Who Is a Candidate for Scleral Lenses?
Often, an eye doctor will let you know during an eye exam about your cornea shape and what type of lenses you can wear. If you visited an eye doctor, and he or she stipulated that you could only wear glasses, they likely lacked the expertise and knowledge to help introduce scleral lenses.
Candidates for scleral lenses are mainly due to corneal issues as stated above. Scleral lenses are often advised to treat astigmatism and dry eye syndrome.
Getting Started With Scleral Lenses
Scheduling an eye exam is the first thing needed to review the health of your eyes and see if scleral lenses are for you. If you fit the criteria for scleral lenses, Dr. Hendrickson will guide you through the methods to install and remove the lenses, proper care and maintenance, and follow ups.

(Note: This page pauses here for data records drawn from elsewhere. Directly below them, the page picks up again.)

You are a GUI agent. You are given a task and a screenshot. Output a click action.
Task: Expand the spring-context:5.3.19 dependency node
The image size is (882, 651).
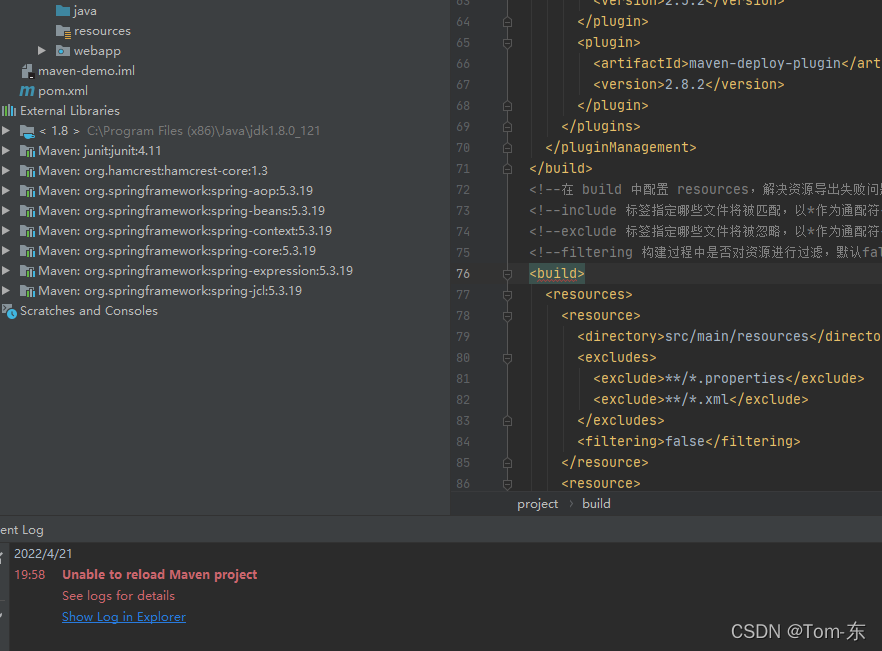point(7,230)
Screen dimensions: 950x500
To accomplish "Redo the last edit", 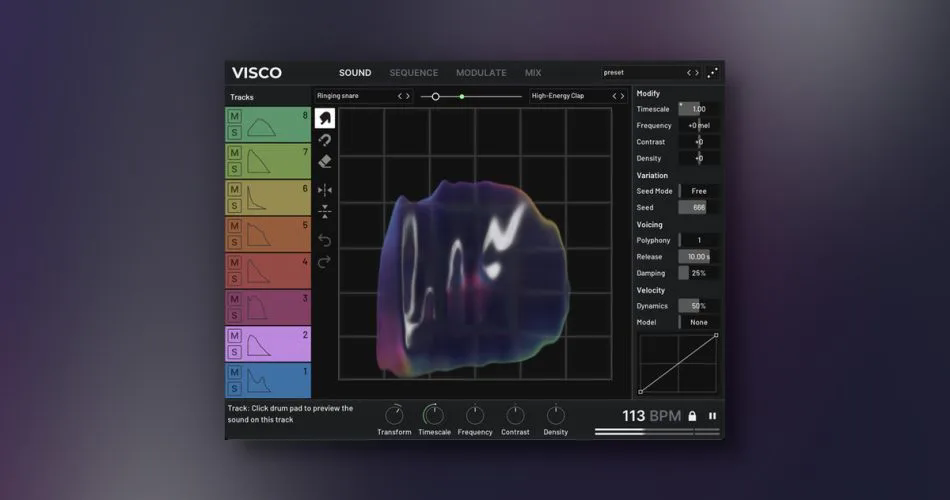I will (325, 262).
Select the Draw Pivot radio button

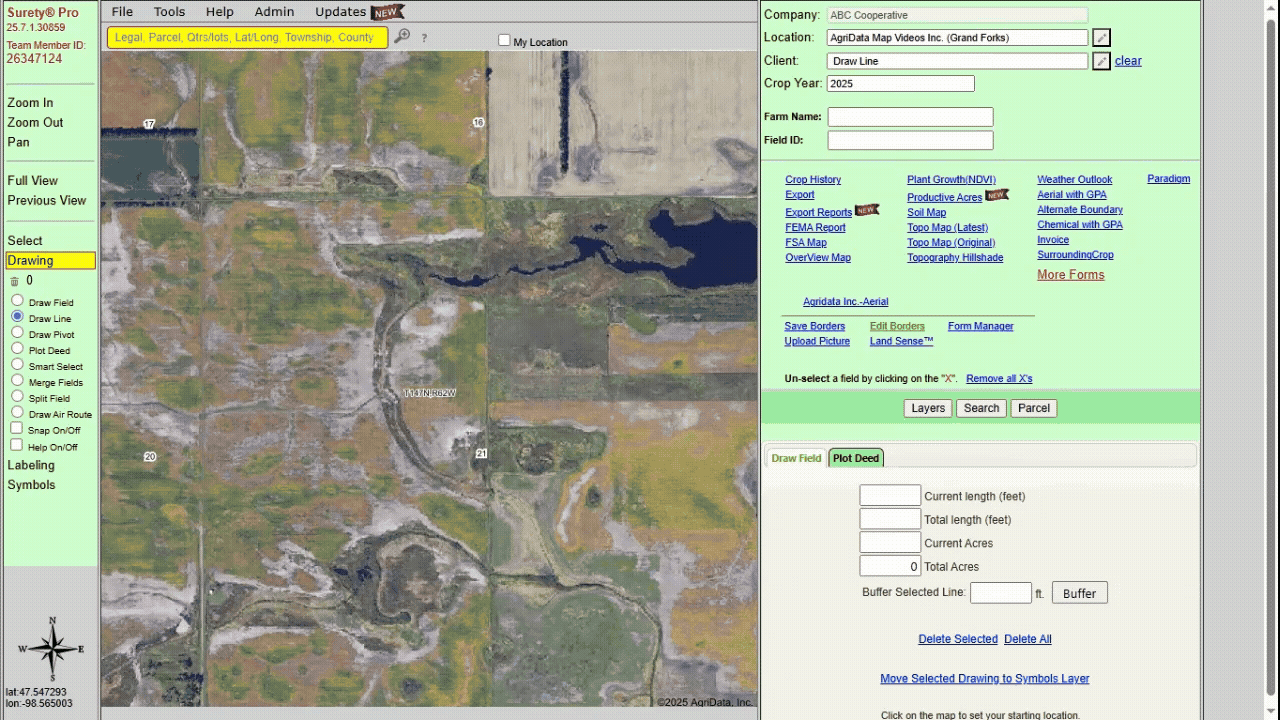tap(17, 333)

Benefits of Scleral Lenses
Vision from scleral lenses are far better than glasses or contact lenses. The shape of your cornea determines how clearly you see, and glasses or regular lenses don't fix or reshape the cornea. These lenses, however, mask the cornea, giving you excellent vision.
If you've been told in the past that you cannot wear contact lenses because of an irregular cornea or other problems, you may want to get a second opinion and ask Dr. Matthew Hendickson of Clarity Eye Care about scleral contact lenses.
Scleral contacts are large-diameter gas permeable contact lenses specially designed to vault over the entire corneal surface and rest on the "white" of the eye (sclera). These extra large contacts replace the irregular cornea with a perfectly smooth optical surface in order to correct vision problems caused by corneal irregularities like keratoconus. Also, the space between the cornea and the back surface of a scleral lens acts as a fluid reservoir to provide comfort for people with severe dry eyes who otherwise could not tolerate contact lens wear.
More complex conditions, including advanced keratoconus, pathologically dry eyes or severe ocular surface disease that might require a large tear reservoir, often are fitted with larger scleral lenses, as they have more capacity to hold fluid or bridge large changes in corneal curvature.
During your contact lens exam and fitting, your eye care professional will determine the best scleral lens type and size for your specific needs.